Learning Disentangled Representations in the Imaging Domain
Liu, Xiao, Sanchez, Pedro, Thermos, Spyridon, O'Neil, Alison Q., Tsaftaris, Sotirios A.
Disentangled representation learning has been proposed as an approach to learning general representations even in the absence of, or with limited, supervision. A good general representation can be fine-tuned for new target tasks using modest amounts of data, or used directly in unseen domains achieving remarkable performance in the corresponding task.

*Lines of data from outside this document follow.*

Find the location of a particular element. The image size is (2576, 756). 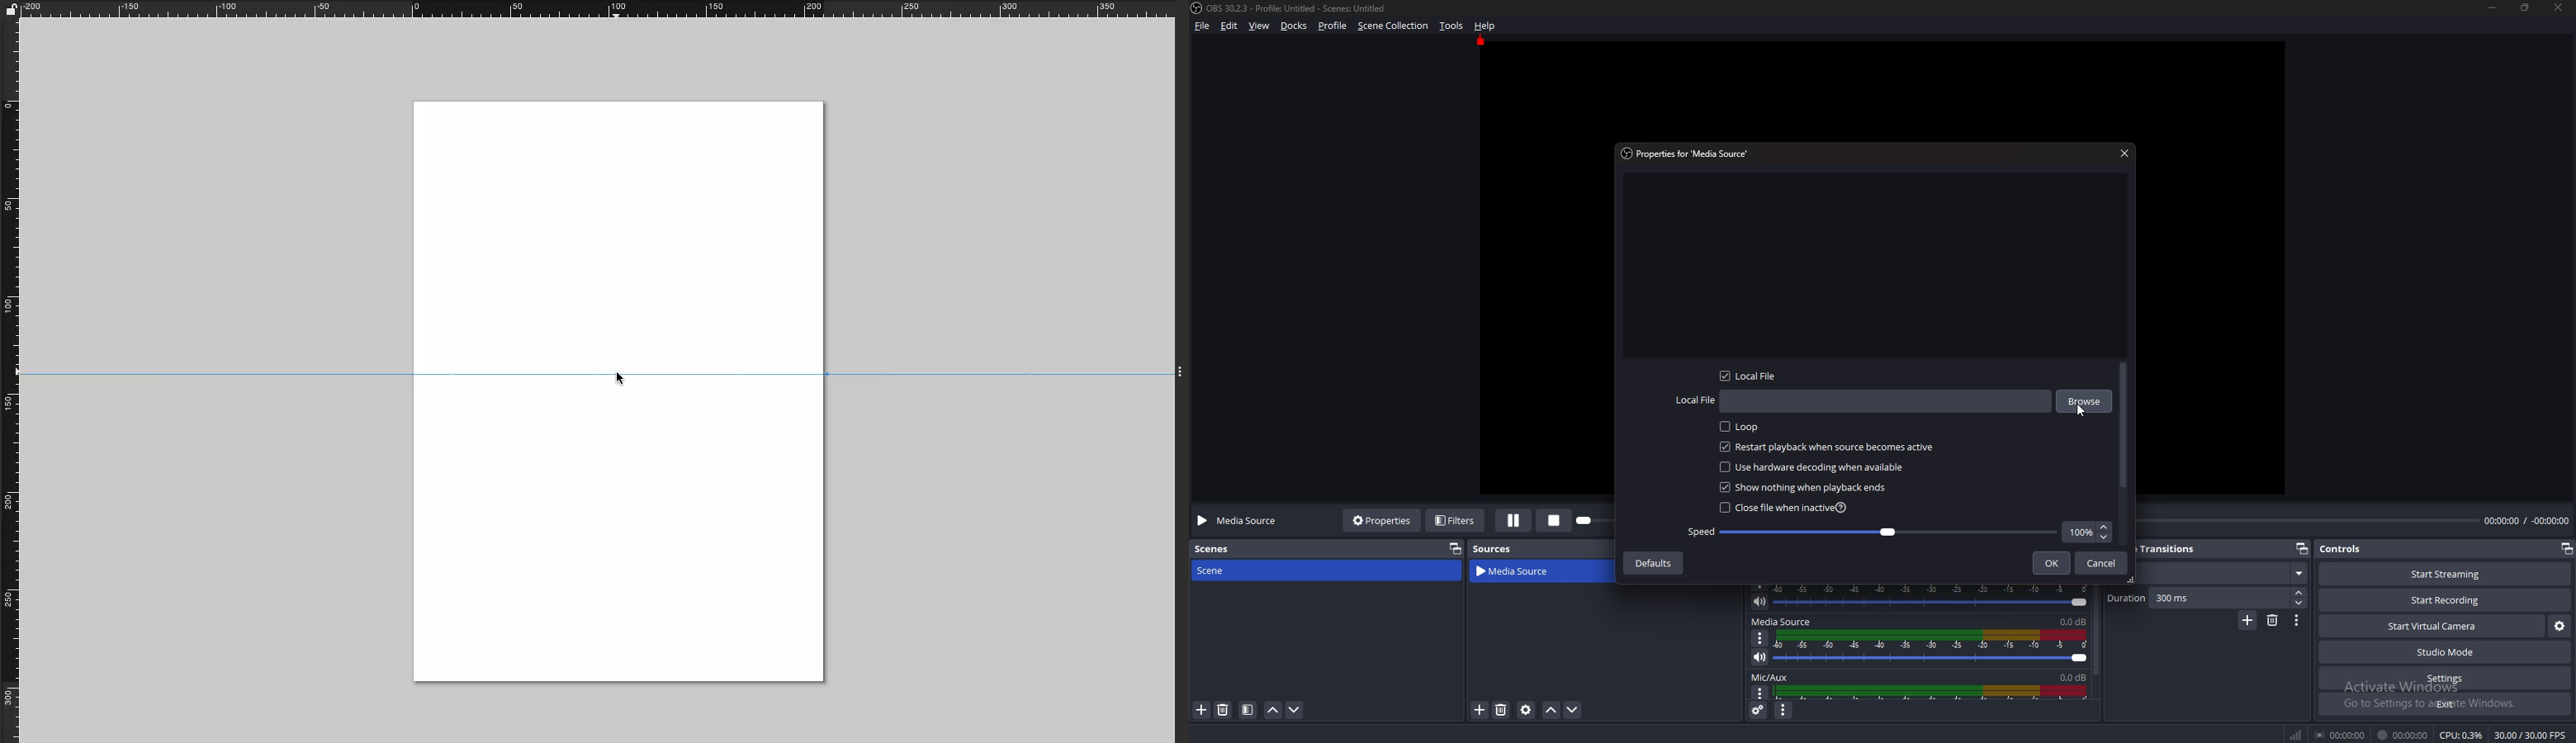

Filter is located at coordinates (1248, 710).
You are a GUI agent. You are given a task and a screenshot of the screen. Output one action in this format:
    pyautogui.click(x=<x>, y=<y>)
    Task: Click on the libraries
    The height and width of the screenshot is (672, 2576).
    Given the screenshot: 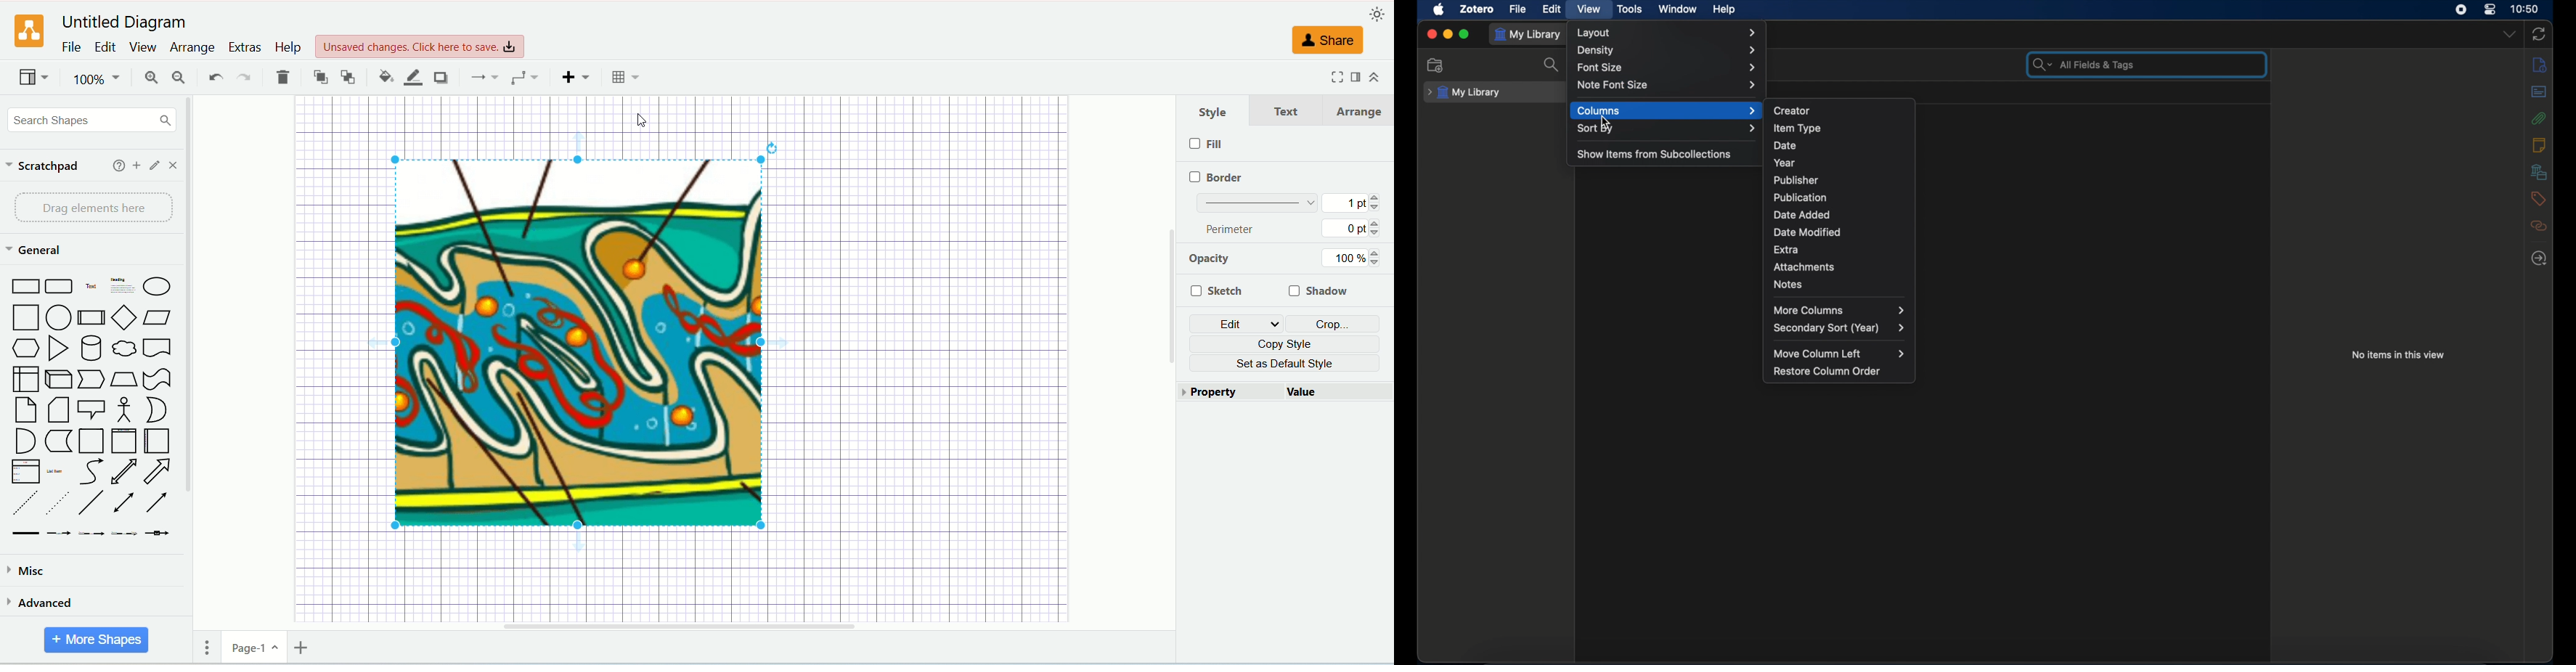 What is the action you would take?
    pyautogui.click(x=2539, y=172)
    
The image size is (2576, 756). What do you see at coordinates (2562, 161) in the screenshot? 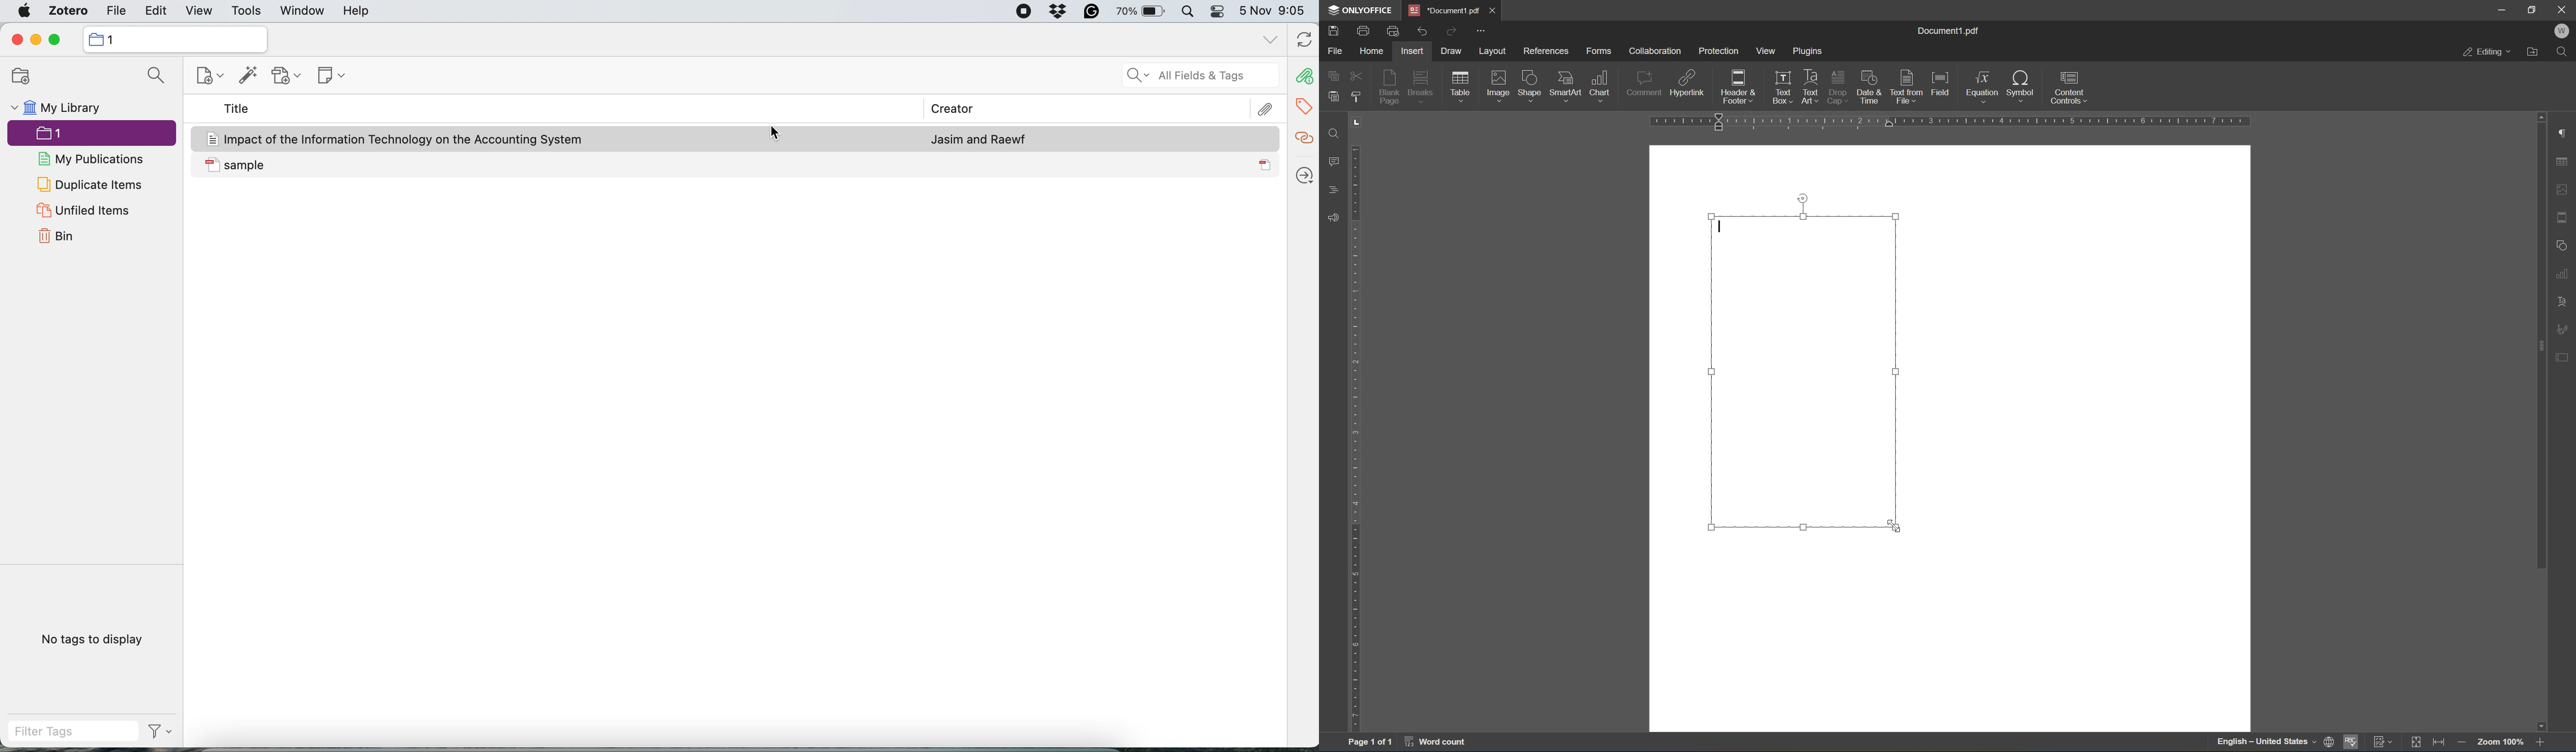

This alleviation of the data and annotation requirements offers tantalising prospects for applications in computer vision and healthcare. In this tutorial paper, we motivate the need for disentangled representations, revisit key concepts, and describe practical building blocks and criteria for learning such representations. We survey applications in medical imaging emphasising choices made in exemplar key works, and then discuss links to computer vision applications. We conclude by presenting limitations, challenges, and opportunities.